INTRAVENTRICULAR ENDOTHELIN-1 UNCOUPLES THE BLOOD-FLOW - METABOLISM RELATIONSHIP IN PERIVENTRICULAR STRUCTURES OF THE RAT-BRAIN - INVOLVEMENT OF L-TYPE CALCIUM CHANNELS

Endothelin-1 (ET) produces contraction of cerebral resistance vessels in vitro and in situ, but also is neuroactive causing increases in tissue energy metabolism as measured by [C-14]deoxyglucose autoradiography in the intact rat brain. ET may, therefore, disengage the normally tight linkage between cerebral blood flow and tissue metabolism. Using anatomically rigorous autoradiographic and imaging techniques to measure focal blood flow in anesthetized, ventilated rats, we found that intraventricular injection of 9 pmol of ET reduced rates of perfusion by an average of 29% (compared to a saline-injected condition) in 6 individual periventricular structures bordering the injected lateral ventricle.
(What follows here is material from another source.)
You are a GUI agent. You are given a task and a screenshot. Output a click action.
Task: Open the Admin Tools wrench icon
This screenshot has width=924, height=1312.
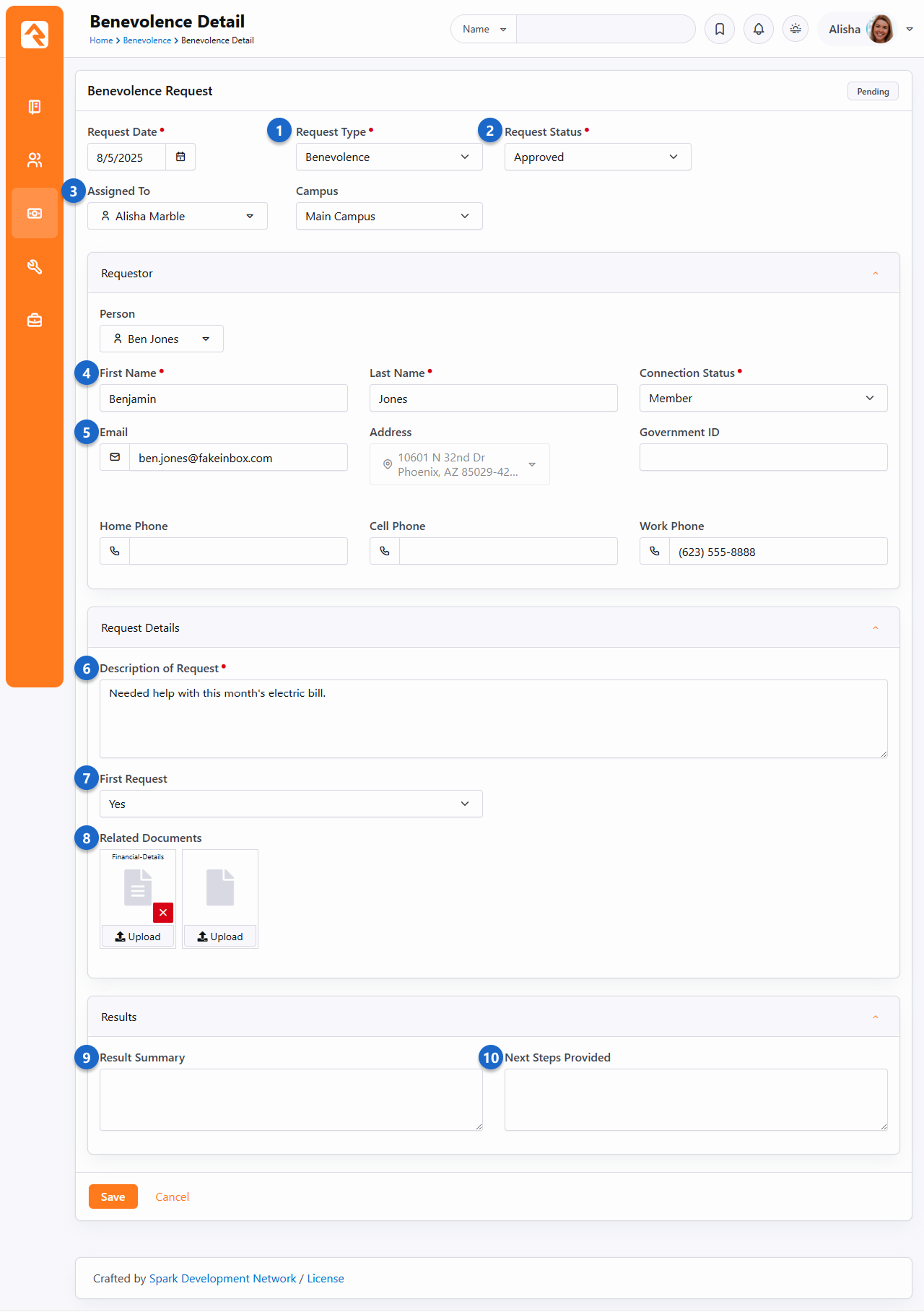[35, 267]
A significant vasoconstrictor effect (41% decrease in blood flow) also occurred in the ipsilateral choroid plexus after ET injection, despite its increased rate of glucose metabolism. We employed a hydrogen clearance method to monitor rates of blood flow serially within the periventricular margin of the caudate nucleus after intraventricular injection of the dihydropyridine calcium-channel antagonist, nimodipine (72 nmol), or 9 pmol ET, alone and in sequence. Nimodipine increased caudate blood flow (by 47%) and prevented the vasoconstriction produced by ET. The results indicate that ET causes vasoconstrictlon in penventricular brain structures and choroid plexus even in the presence of substantial increases in glucose metabolism. The simultaneous stimulation by intraventricular ET of tissue hypermetabolic and vascular constrictor mechanisms, leading to a net reduction of periventricular blood flow, is mediated, at least in part, by dihydropyridine-sensitive calcium L-channels.